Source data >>
==============================

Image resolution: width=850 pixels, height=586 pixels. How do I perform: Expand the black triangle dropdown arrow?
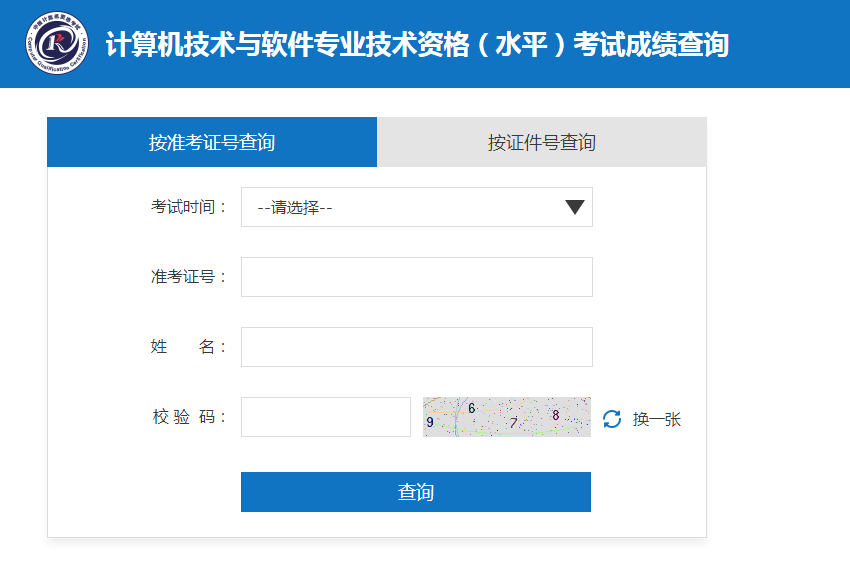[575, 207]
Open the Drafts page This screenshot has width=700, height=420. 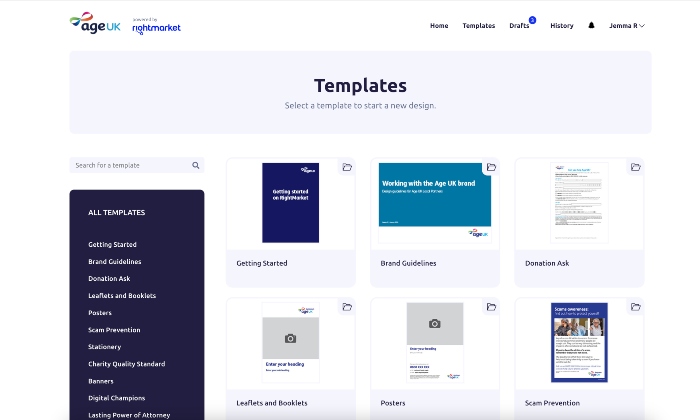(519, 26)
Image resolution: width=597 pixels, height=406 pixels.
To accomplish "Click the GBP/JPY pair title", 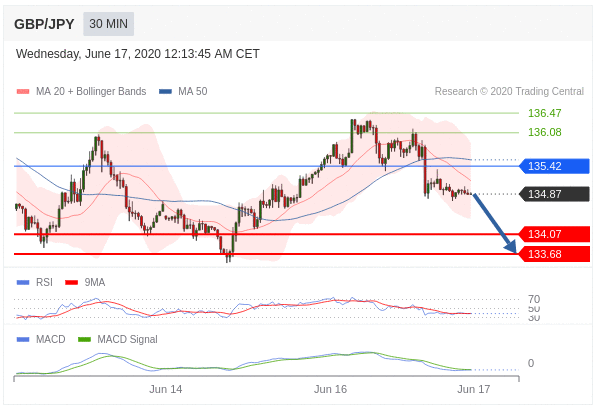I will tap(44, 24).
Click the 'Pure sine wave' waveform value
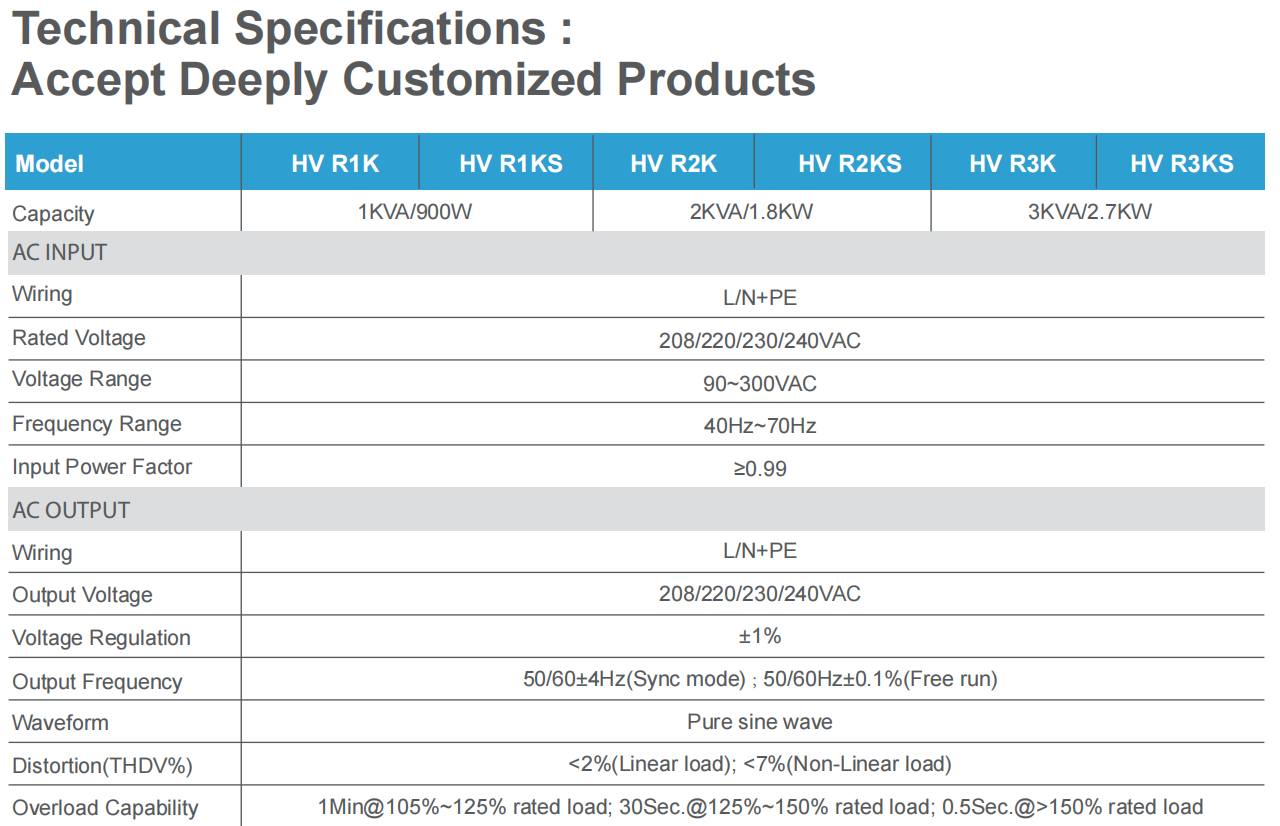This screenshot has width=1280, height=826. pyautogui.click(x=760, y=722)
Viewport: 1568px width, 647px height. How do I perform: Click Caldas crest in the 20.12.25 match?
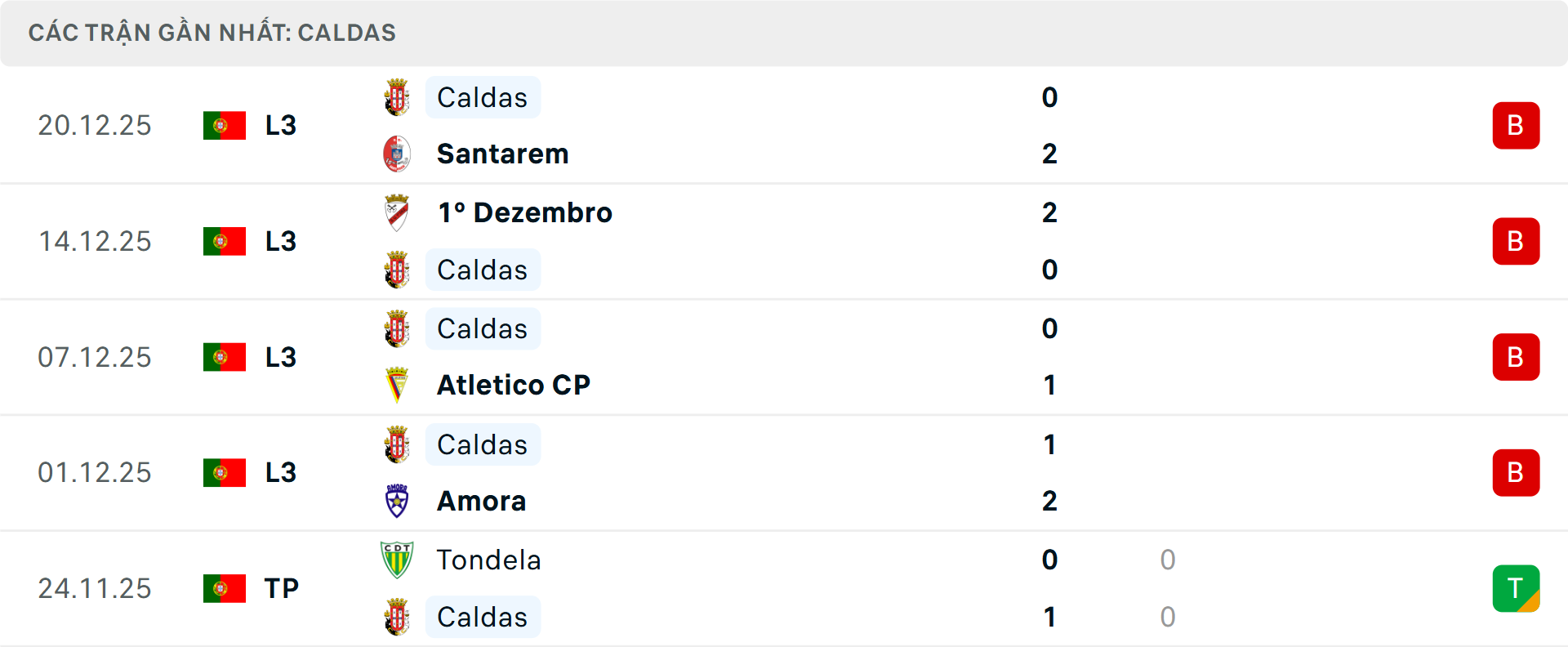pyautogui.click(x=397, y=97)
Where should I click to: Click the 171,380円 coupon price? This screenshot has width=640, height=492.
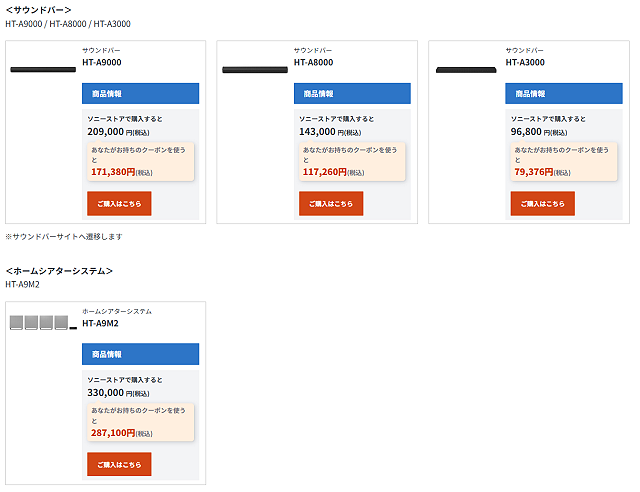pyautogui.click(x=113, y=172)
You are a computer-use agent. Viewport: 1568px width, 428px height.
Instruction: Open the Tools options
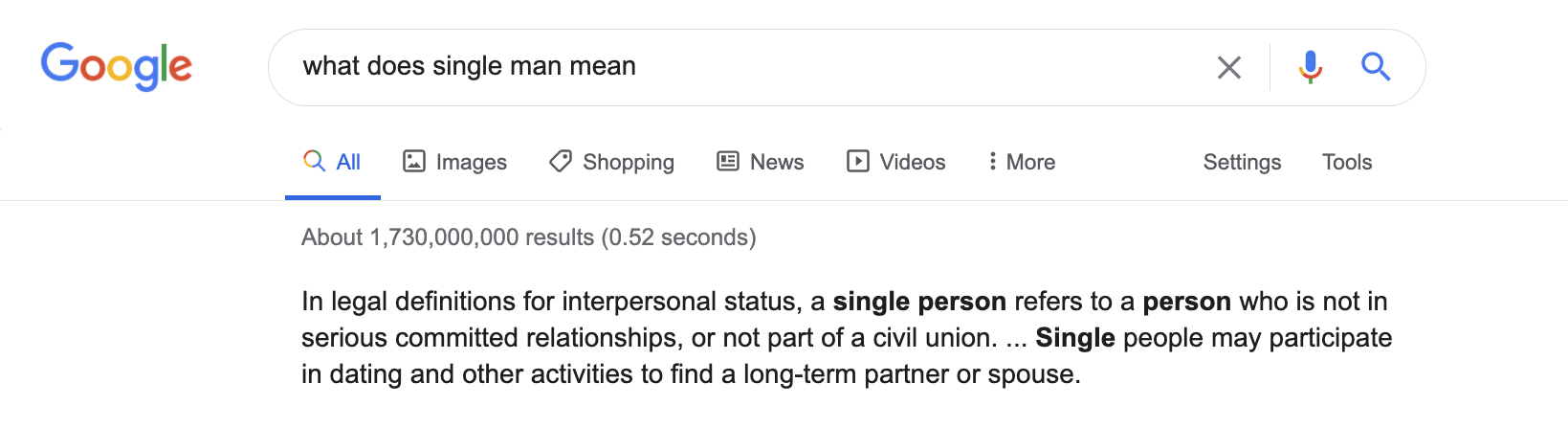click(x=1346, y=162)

==============================

Required action >>
I would like you to retype exactly the lines running from the one containing "Where should I" to the last line of the entries, both included, leaving all pictures out.

Response area >>
Where should I click to: Click the 171,380円 coupon price? This screenshot has width=640, height=492.
pyautogui.click(x=113, y=172)
You are a computer-use agent. Viewport: 1568px width, 428px height.
Instruction: Open the Tools options
click(x=1346, y=162)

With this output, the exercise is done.